■ Provided records
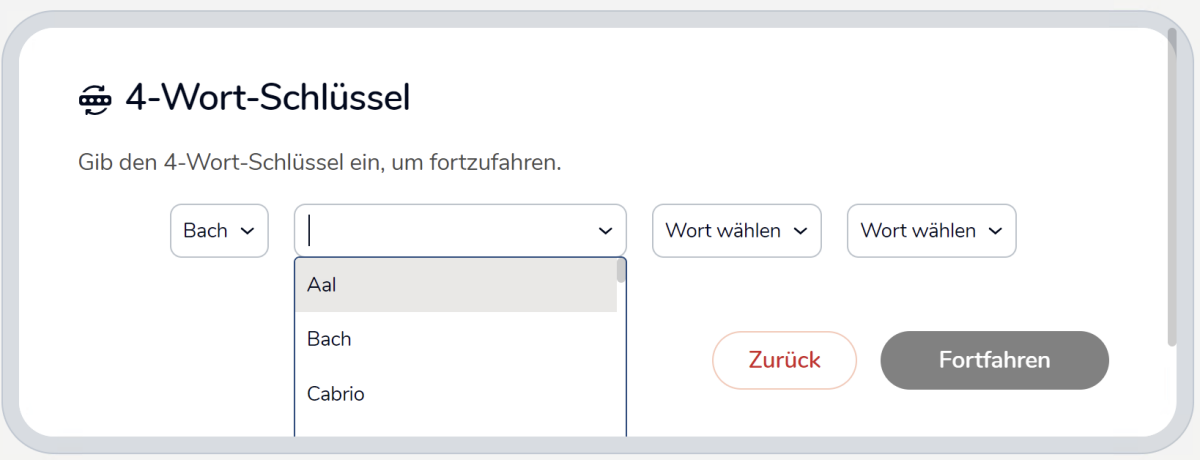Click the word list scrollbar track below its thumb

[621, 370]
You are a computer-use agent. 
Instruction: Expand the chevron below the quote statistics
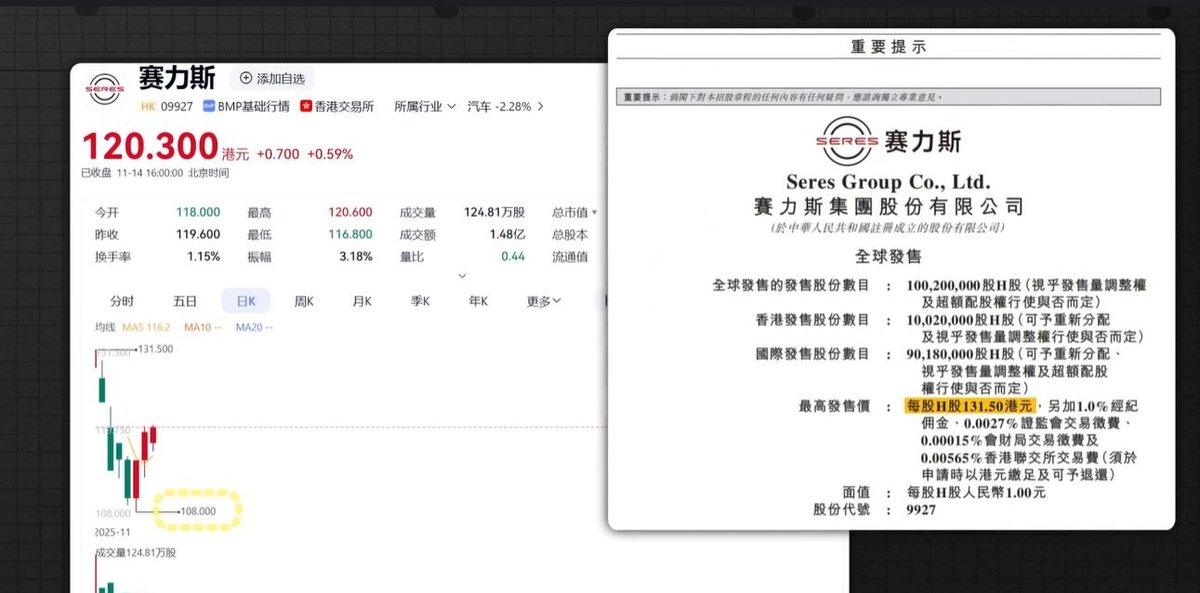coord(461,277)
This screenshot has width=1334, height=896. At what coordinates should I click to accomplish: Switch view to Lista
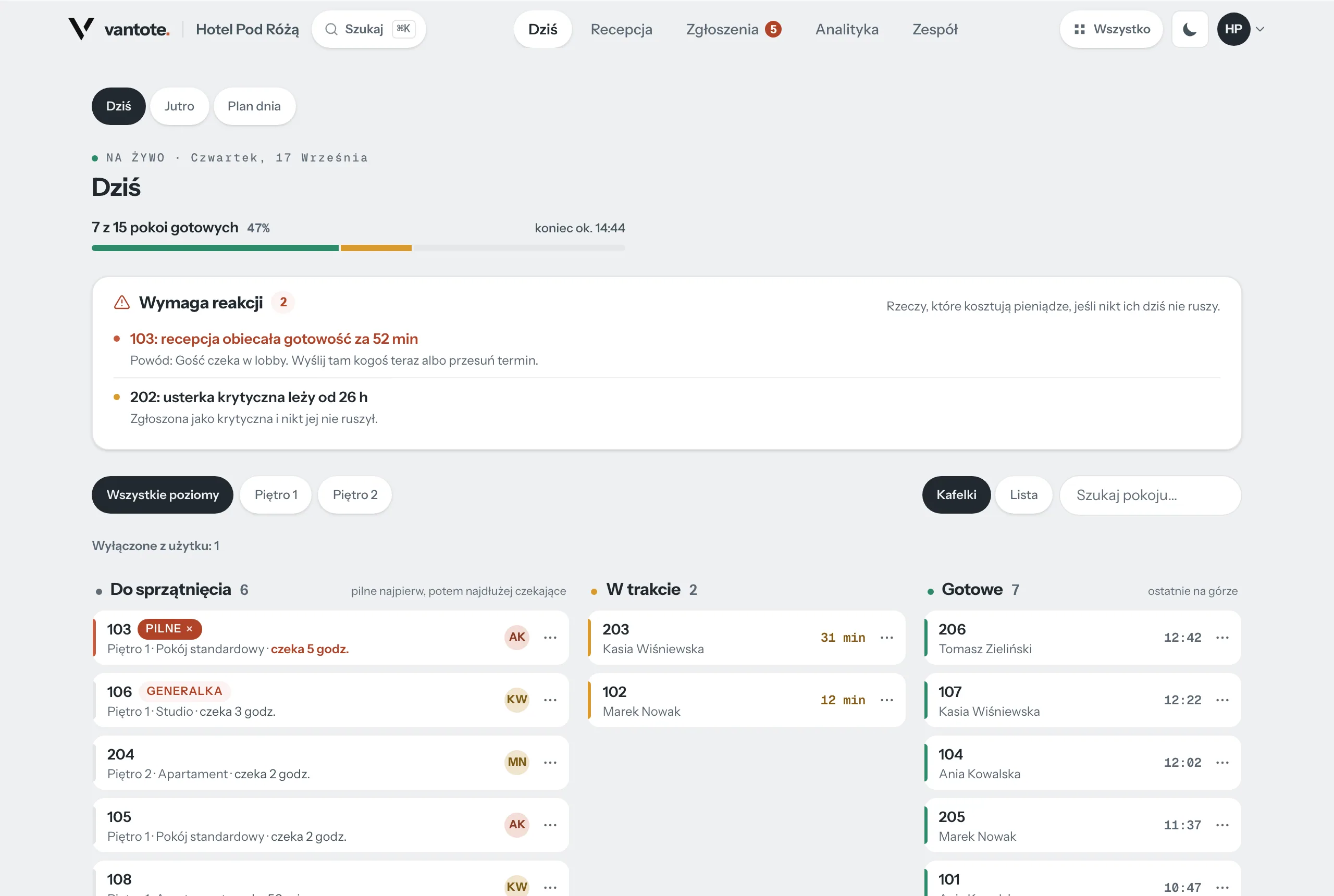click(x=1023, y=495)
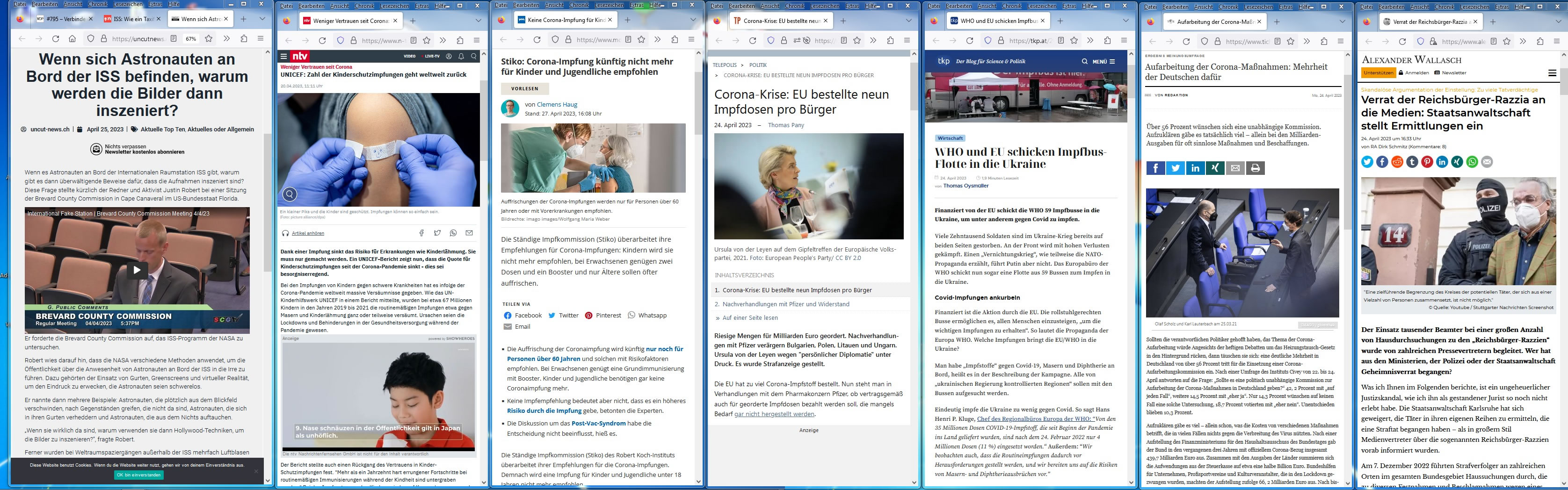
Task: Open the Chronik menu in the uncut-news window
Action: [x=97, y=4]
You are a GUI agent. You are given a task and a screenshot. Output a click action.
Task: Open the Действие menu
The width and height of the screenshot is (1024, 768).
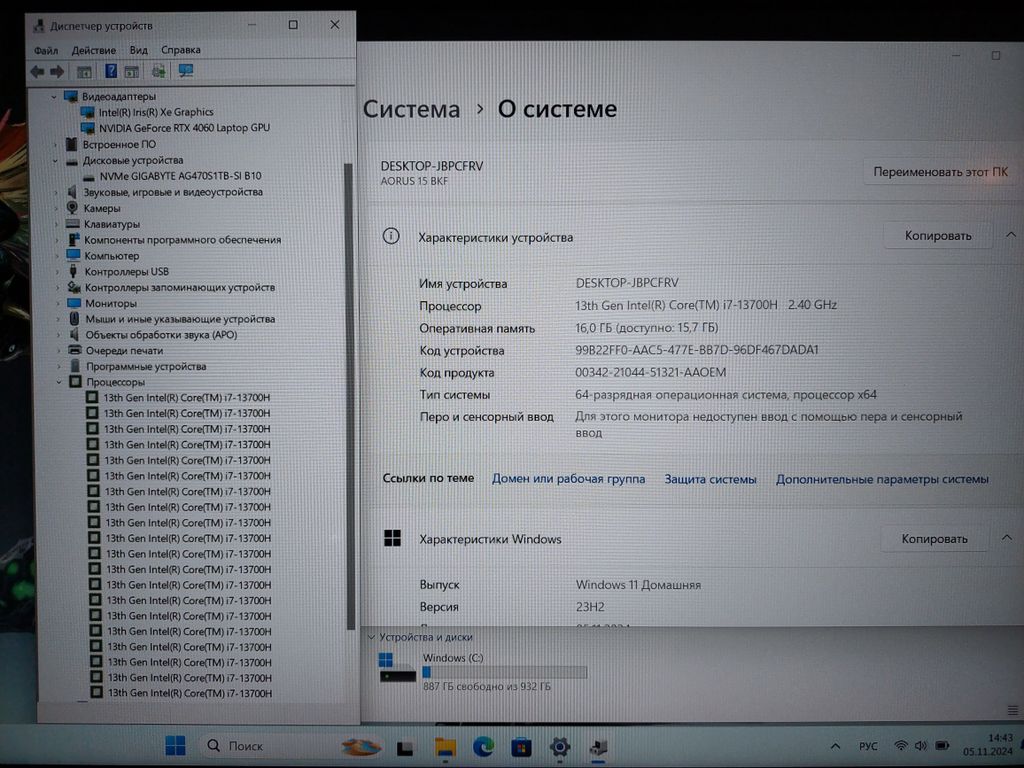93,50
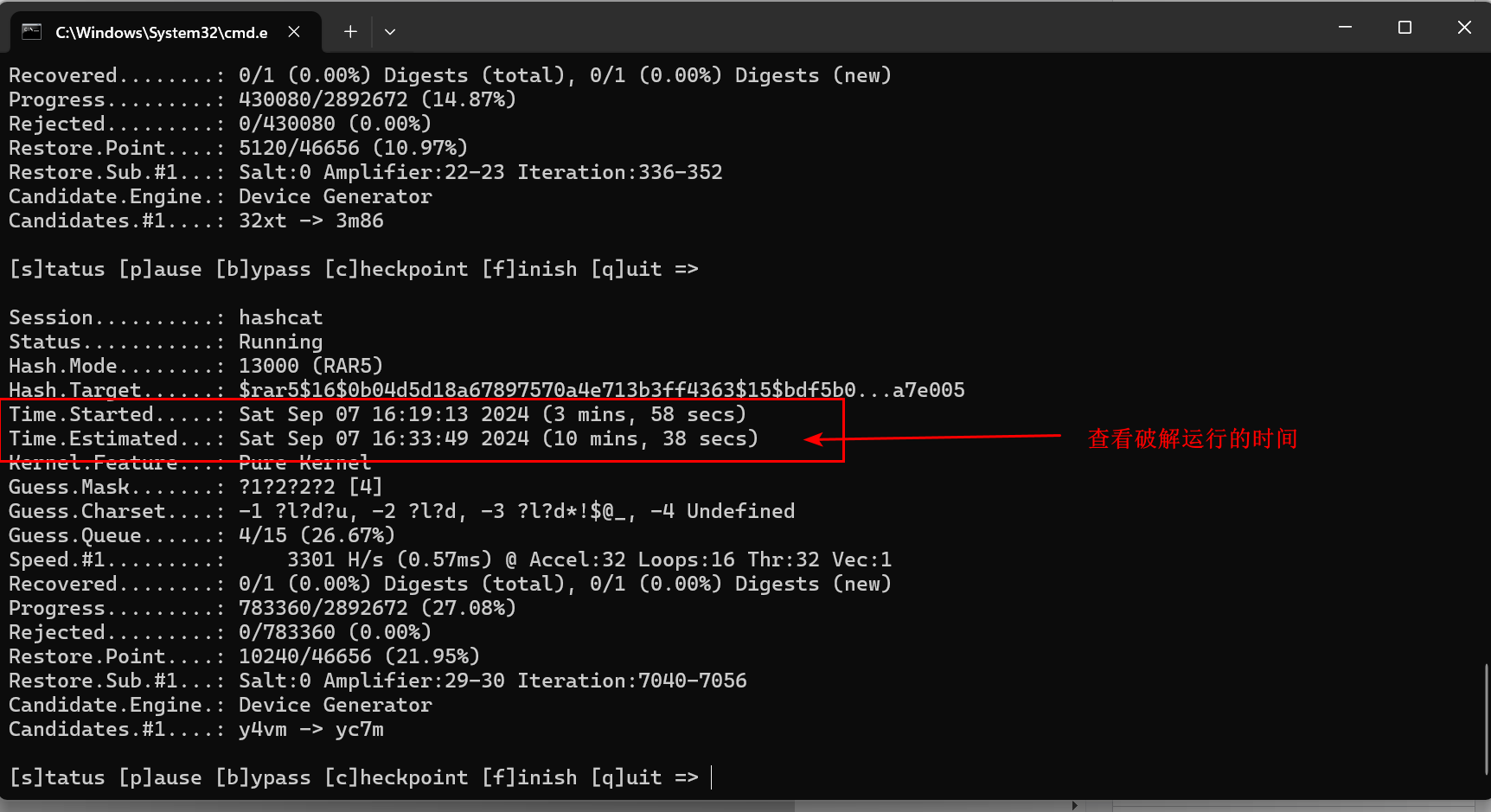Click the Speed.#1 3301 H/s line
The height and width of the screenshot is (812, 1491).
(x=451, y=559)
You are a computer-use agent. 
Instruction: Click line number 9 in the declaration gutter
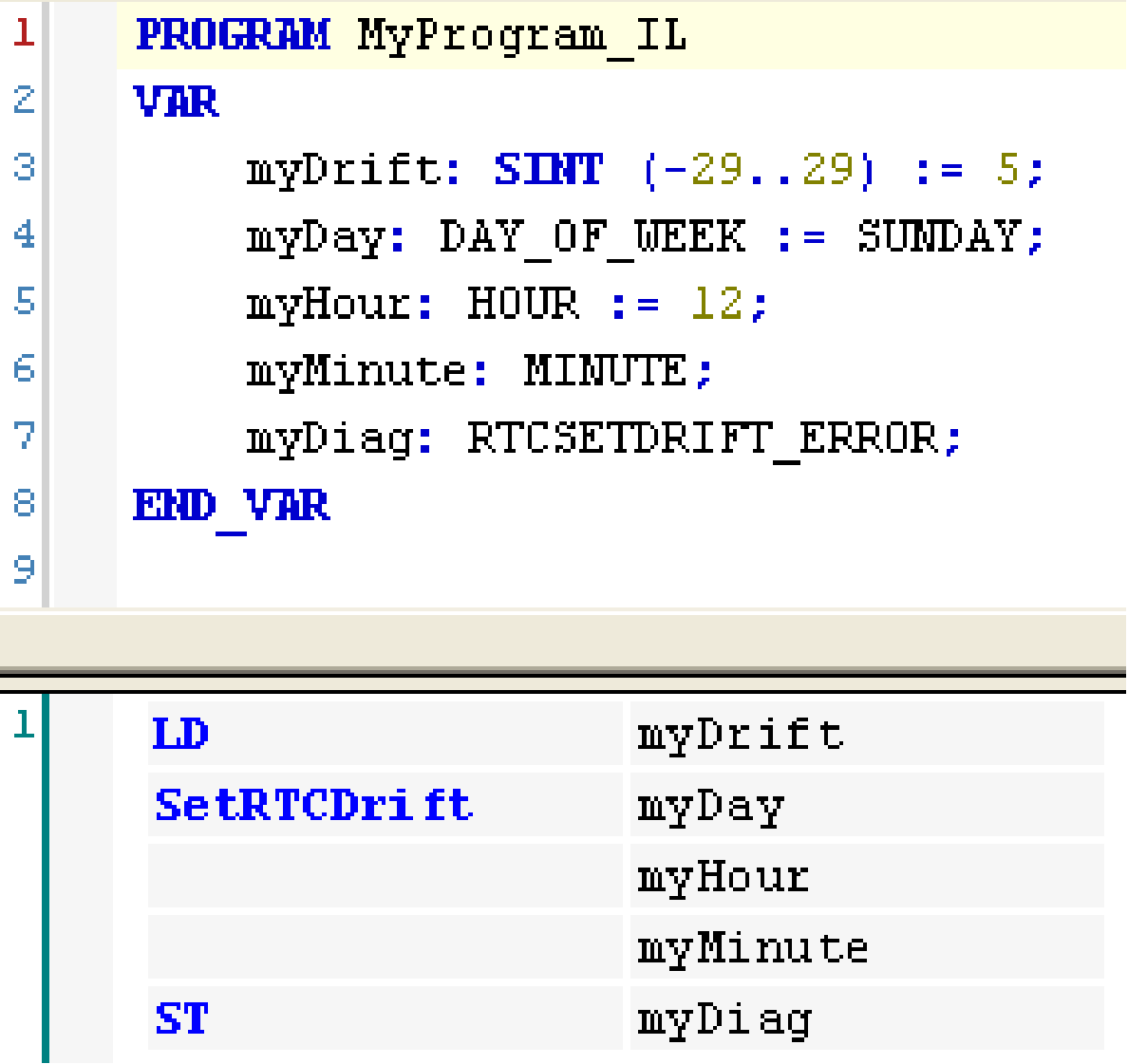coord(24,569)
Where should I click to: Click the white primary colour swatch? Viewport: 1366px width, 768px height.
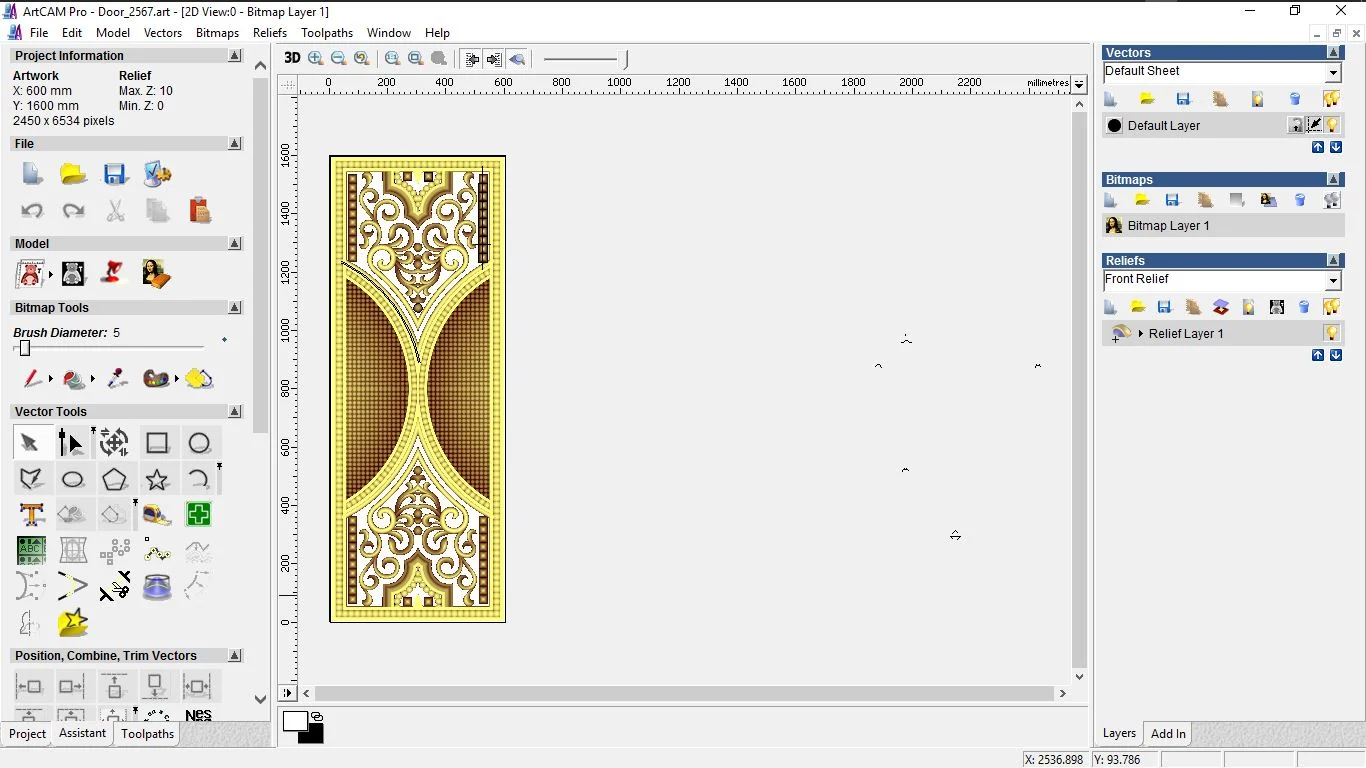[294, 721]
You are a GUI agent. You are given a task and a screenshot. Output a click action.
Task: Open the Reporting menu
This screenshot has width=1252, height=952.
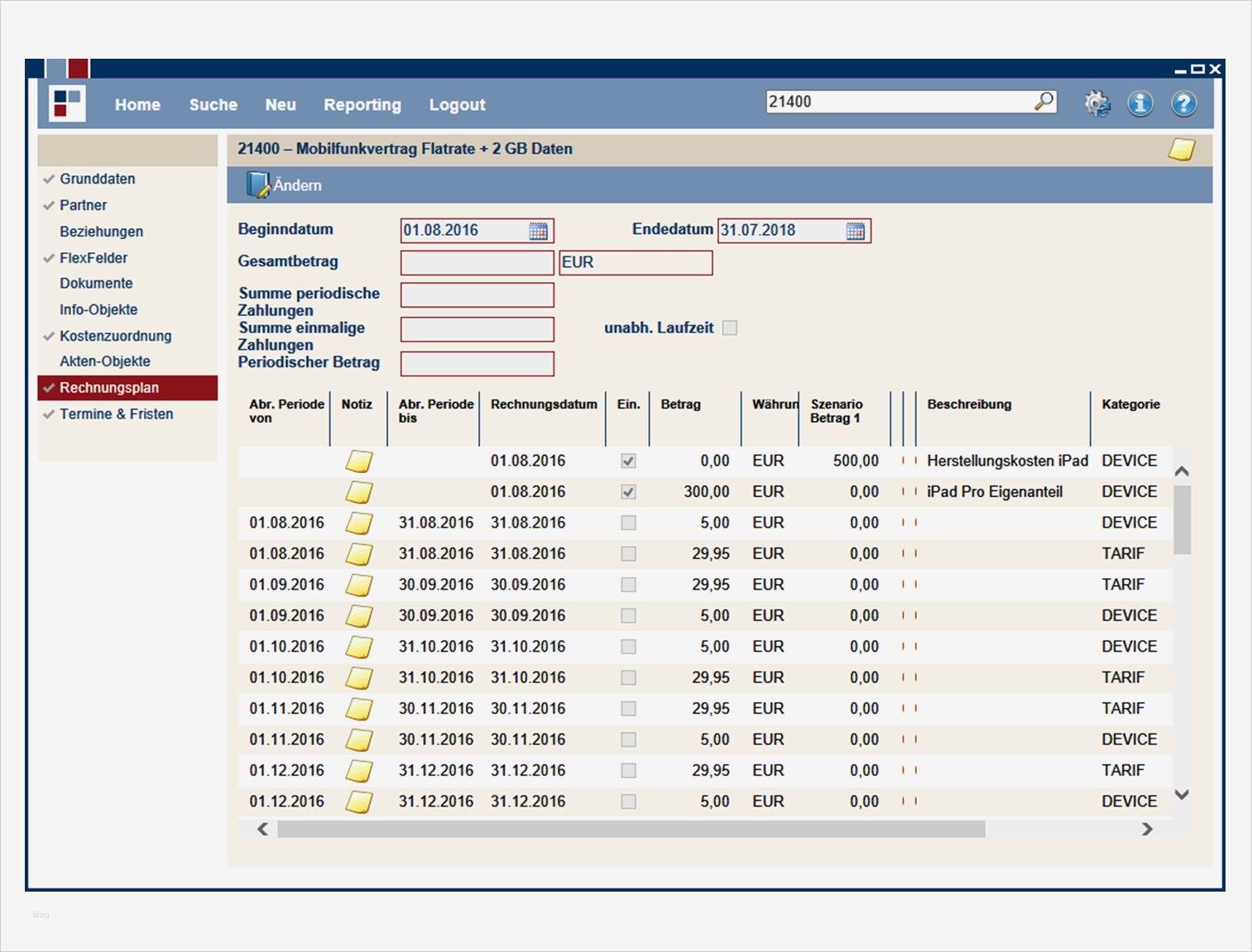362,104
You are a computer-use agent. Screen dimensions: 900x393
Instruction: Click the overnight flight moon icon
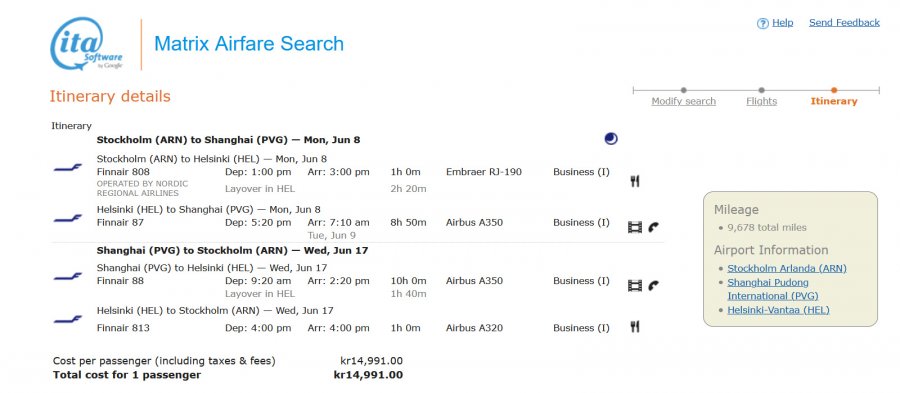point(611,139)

■ The problem
Copy out all of the material above word for word, leaving out the pictures.

■ Worked answer
Click the word list scrollbar track below its thumb

[621, 370]
You are a computer-use agent. 
Instruction: Expand the chevron below the quote statistics
coord(461,277)
This screenshot has width=1334, height=896. At what coordinates should I click to accomplish: Switch view to Lista
click(x=1023, y=495)
Task: Open the Chronik menu in the uncut-news window
Action: [x=97, y=4]
You are a GUI agent. You are given a task and a screenshot. Output a click action.
Task: Open the Действие menu
The width and height of the screenshot is (1024, 768).
93,50
Click the Speed.#1 3301 H/s line
The height and width of the screenshot is (812, 1491).
(x=451, y=559)
You are a computer-use agent. 
Instruction: Click line number 9 in the declaration gutter
coord(24,569)
Where should I click to: Click the white primary colour swatch? Viewport: 1366px width, 768px height.
[294, 721]
You are a GUI agent. You are given a task and a screenshot. Output a click action.
Task: Open the Reporting menu
This screenshot has width=1252, height=952.
362,104
You are a computer-use agent. Screen dimensions: 900x393
Instruction: Click the overnight flight moon icon
point(611,139)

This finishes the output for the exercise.